◆ ZU ERLEDIGEN ◆
Setze den unten stehenden Lesetext über Juan Patino im Anschluss an seinen letzten Satz fort.

◆ LESETEXT ◆
•••••

Juan Patino ist ein aussergewöhnlicher Mensch. Fröhlich, lustig, intelligent und mit seinen 85 Jahren immer noch temperamentvoll. Er war früher viel gereist und dem entsprechend war er offen und interessiert für Neues. Er wusste viel zu erzählen. Auch war er der erste Mensch den ich im Ausland traf, der die Schweiz nicht mit Schokolade oder mit Banken assoziierte. Er verband die Schweiz mit den Kühen. Er wusste genau wie eine Schweizer Kuh aussehen sollte. Er wünscht sich irgendwann die Schweiz und Holland zu sehen. Senor Patino liebt Musik. Er singt leidenschaftlich gerne Karaoke. Nach dem Frühstück schaltete er eine riesengrosse Musikanlage ein und brachte eine Schachtel mit mehreren Mikrofonen. Minutiös suchte er das richtige aus und richtete den Fernseher so ein, dass er dort den Text sehen kann. Aus tiefster Seele sang er melancholische mexikanische Lieder die von Liebe, Einsamkeit und dem Tod handelten. Ich hörte ihm gebannt zu und wünschte mir ich hätte mal einen solchen Vater gehabt. Ich beneidete Alejandro um ihn – nicht nur um ihn, sondern auch um die ganze Familie. Was für ein Zusammenhalt! Ich fand es schade, dass ich sie bald verlassen musste.

•••••

◆ DATENABSCHNITT ◆
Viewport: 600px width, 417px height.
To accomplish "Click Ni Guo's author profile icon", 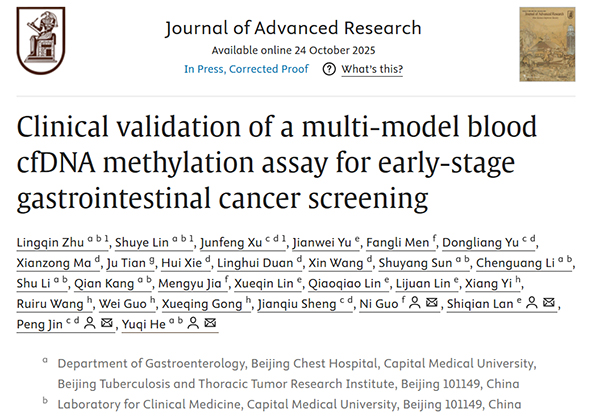I will point(413,304).
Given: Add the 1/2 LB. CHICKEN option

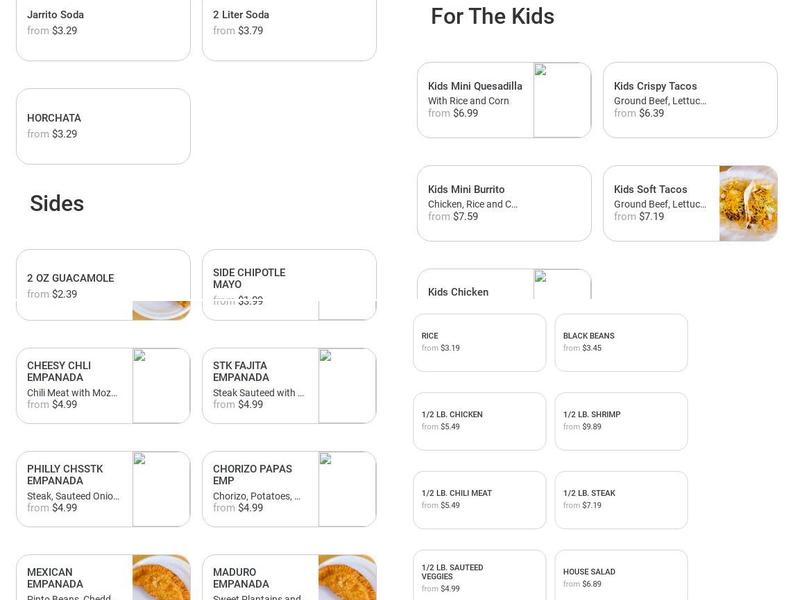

•••••

◆ AUSGABE ◆
Ich habe vergessen zu sagen, dass ich am Morgen als ich nicht schlafen konnte, bereits einen Retour-Flug in die Schweiz für den nächsten Dienstag, den 17. März, gebucht hatte. Ich wollte ursprünglich bis zum 28. bleiben. Ich musste einen Flug über London buchen, da Swiss nicht mehr USA anfliegen durfte. England und Irland stufte Präsident Trump nicht so gefährlich ein wie den Rest von Europa. Ich machte mir zu diesem Zeitpunkt noch keine Sorgen. Ich war nur traurig, dass meine so lang ersehnte Ferien ins Wasser gefallen waren.

Zum Mittagessen machte Papa Juan für uns Burritos. Das waren meine ersten richtigen Burritos. Ich liebte sie auf Anhieb. Etwas später kam Alejandros Schwester mit ihrem Mann. Sehr sympathische Leute. Wir unterhielten uns in einem fliessenden Mix aus Spanisch und Englisch. Alejandro erzählte mir, dass die Leute die mich nach der Party wieder nach LA fahren sollten, wegen der Grippe abgesagt hatten. Es sah aus, als ob ich noch eine Nacht bei den Patinos bleiben sollte. Das machte mir nichts aus. Im Gegenteil. Ich freute mich darauf.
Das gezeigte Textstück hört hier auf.